Best way to deal with false labelling (2 place preference with mice)

Sample image and/or code

Background

I have a MobileNet2 V1 model trained on ears, snout, tail base, and the tail tip of mice. I am doing a 2PP test under dim light conditions with a cover on top (reflections from the ceiling), which is why I ended up using deeplabcut instead of other options.

I trained the network with 10 videos from different mice and it performed well. Yesterday I decided to do a sanity check and see whether it still performs like it used to and was surprised to see a lot of mislabelling happening. A few weeks ago the whole setup was moved a few centimeters back and it seemed to have introduced some new reflections from above that are confusing the model.

Below are two examples from the same animal in one video. As you can see, one of these reflections is seen as the head/snout of the mouse. While in the other example everything is detected semi-okay.

Analysis goals

Given the “bad” conditions of imaging that I am working with, I accept that the labeling will never be so good as to be able to analyze animal pose. For now, I am happy with finding the center of the animal :slight_smile:

I am doing that by taking the center point of the snout, the ears, and the tail base, leaving out the tail tip since the labeling performance is rather bad.

I have 350 videos recorded. Might be relevant.

Challenges

What is the best approach to solving such issues? Some things I thought about.

  1. Retrain model: This is the obvious first option. But, does it mean that I have to retrain it every time there is a slight alteration in the setup?

  2. Crop videos: Cropping each video to only the area of interest reduces the number of weird reflections in the video. A quick test with a single video improves the situation but will need retraining of the model.

  3. Adding skeleton: I did not build a skeleton for the model. Will it make sense to add one? Maybe I am understanding it wrong but it seems like the skeleton defines the relation of the different points to each other. So adding it should improve the prediction and avoid such very separated predictions. Or am I mistaken?

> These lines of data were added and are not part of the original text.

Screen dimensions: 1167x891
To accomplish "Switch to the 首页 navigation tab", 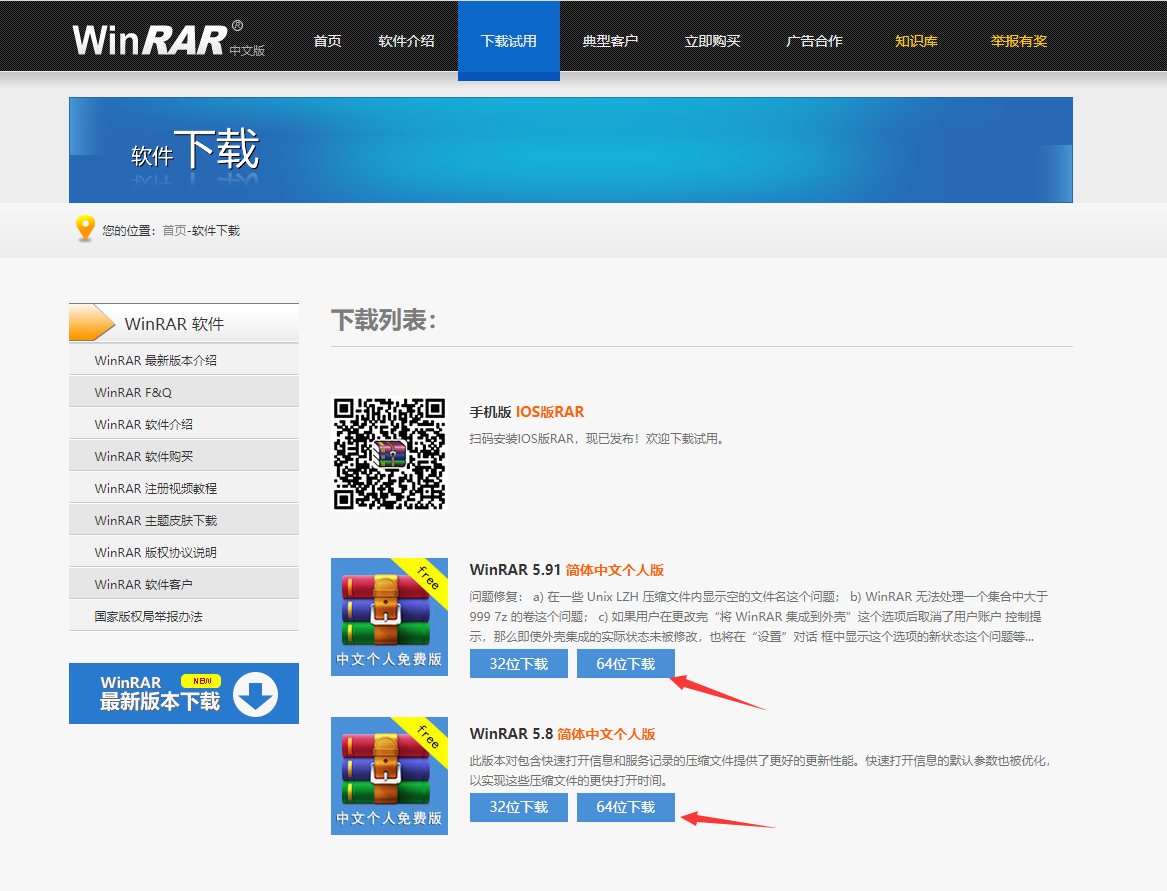I will pyautogui.click(x=326, y=40).
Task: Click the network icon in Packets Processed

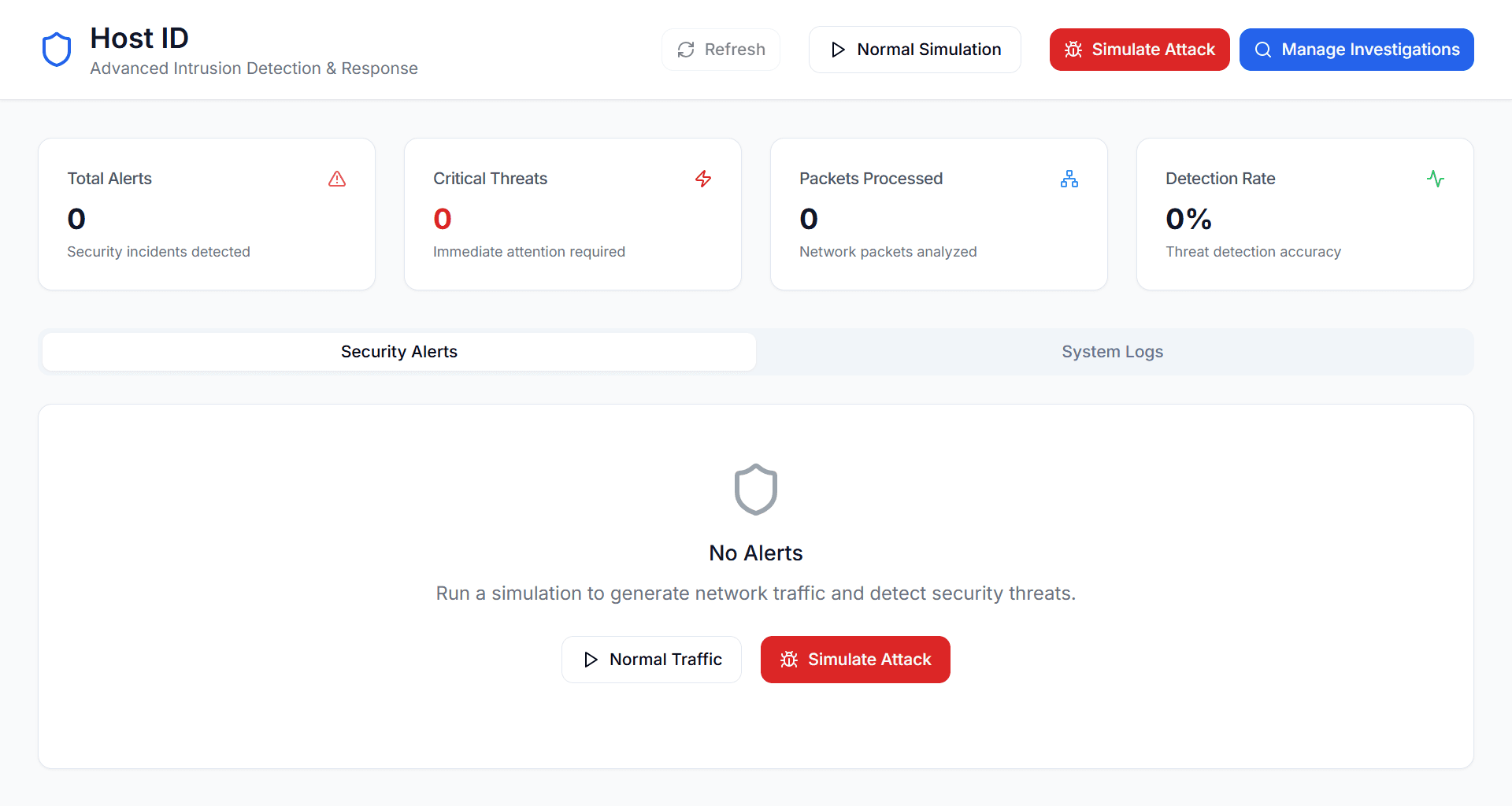Action: [1069, 179]
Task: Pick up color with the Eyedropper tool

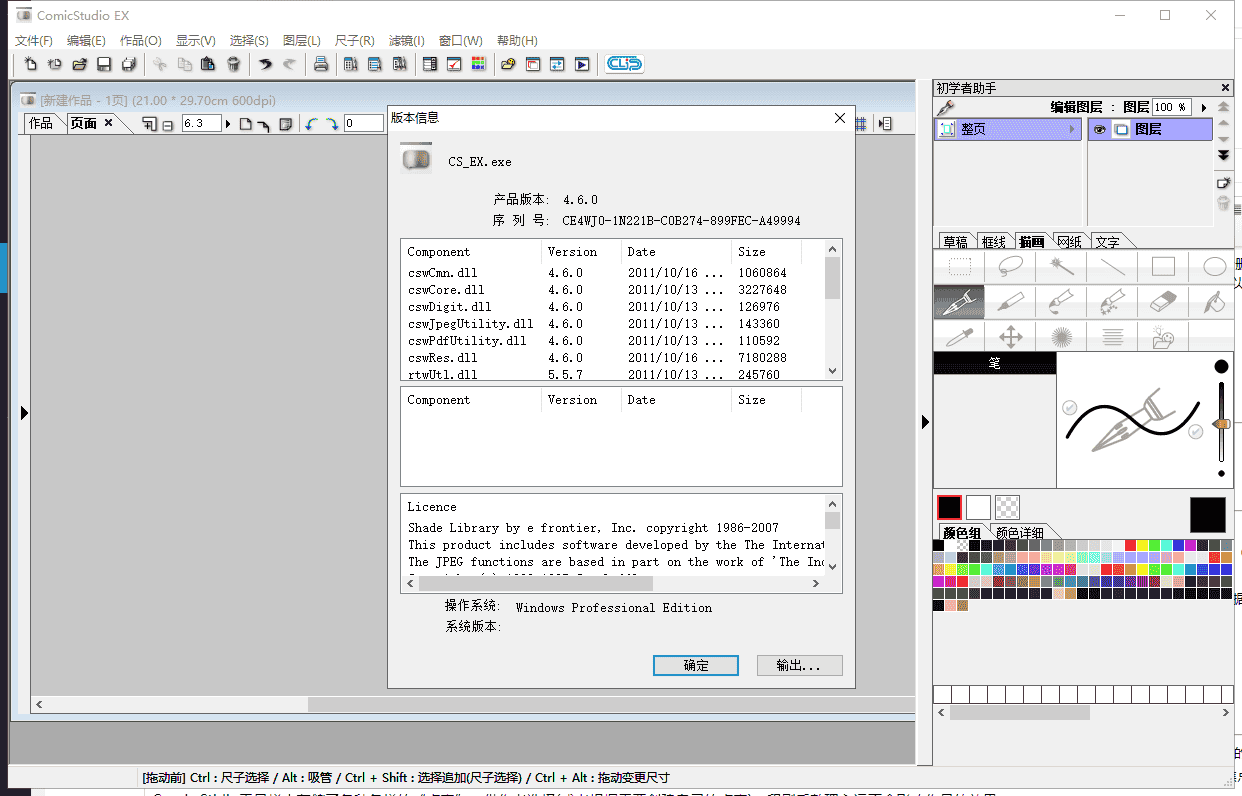Action: tap(958, 337)
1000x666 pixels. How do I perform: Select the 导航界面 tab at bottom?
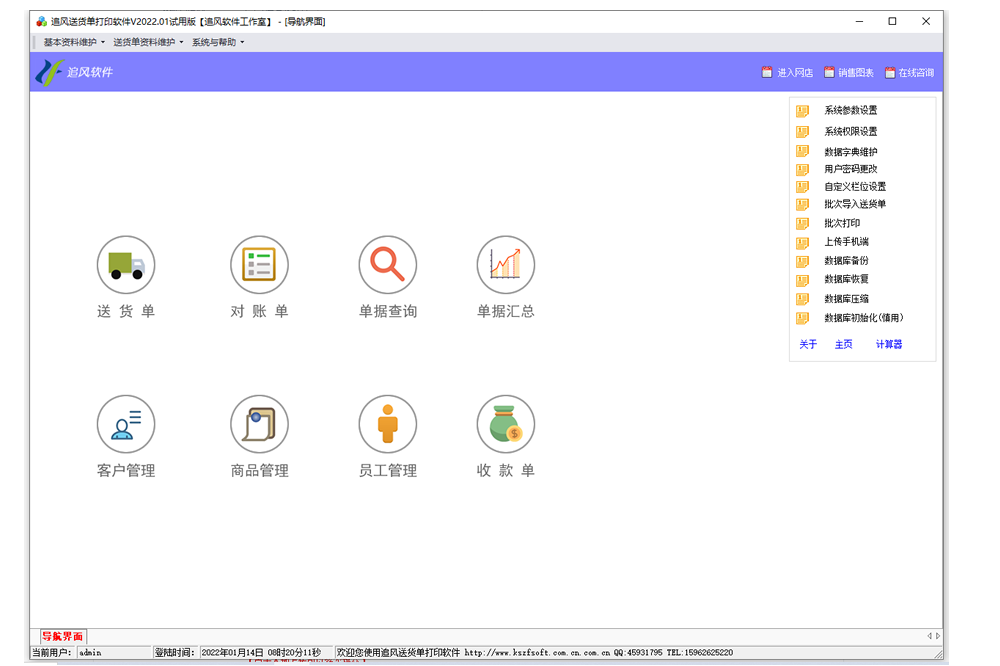tap(63, 636)
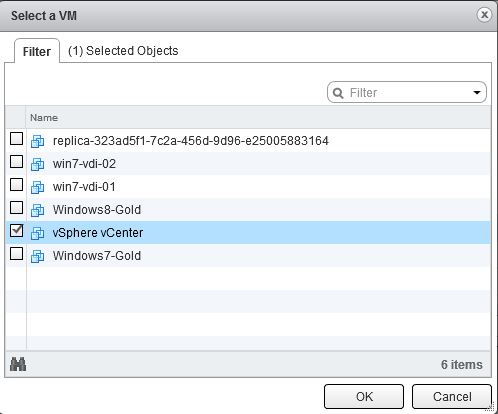498x414 pixels.
Task: Enable the Windows7-Gold checkbox
Action: [16, 254]
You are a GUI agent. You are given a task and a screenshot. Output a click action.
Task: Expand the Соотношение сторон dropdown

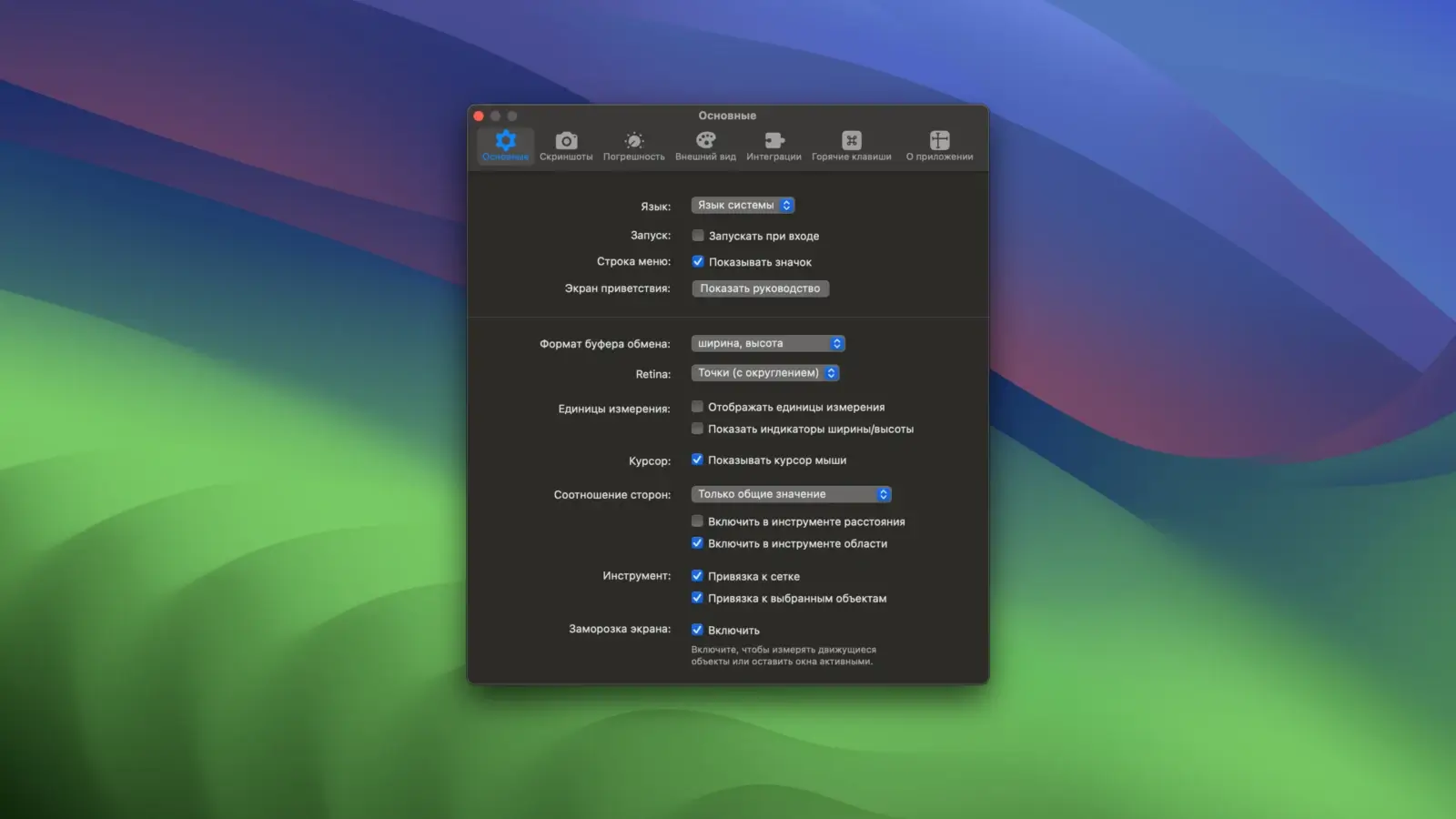(x=791, y=494)
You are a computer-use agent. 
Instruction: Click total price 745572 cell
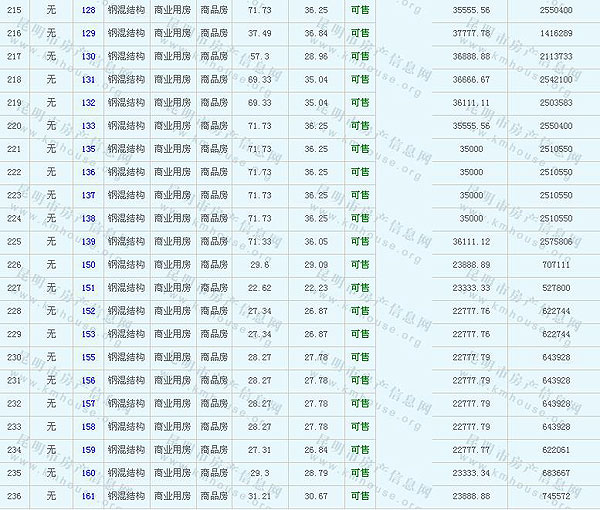point(556,496)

  4. Switch to ResNet50/100: Would switching to another model besides MobileNet perform better? Originally I switched to MobileNet because we didn’t have a graphics card. Now we have a RTX 2080 Ti so things are at least fast :smile:

What is the best option? Anything else I am missing?

Thanks in advance!

If the conditions changed you probably will have to label additional frames. I’d go for labeling additional 50 frames and since you already analyzed video with the model, refine some labels from this video. After that, retrain model for 50k iterations and evaluate again. Switching to ResNet will probably help at least a little so you could just label additional frames and train new, ResNet50 model. Also, is it neccesary for you to have the cover - is the mouse able to escape when setup is uncovered? Those reflections are really bad.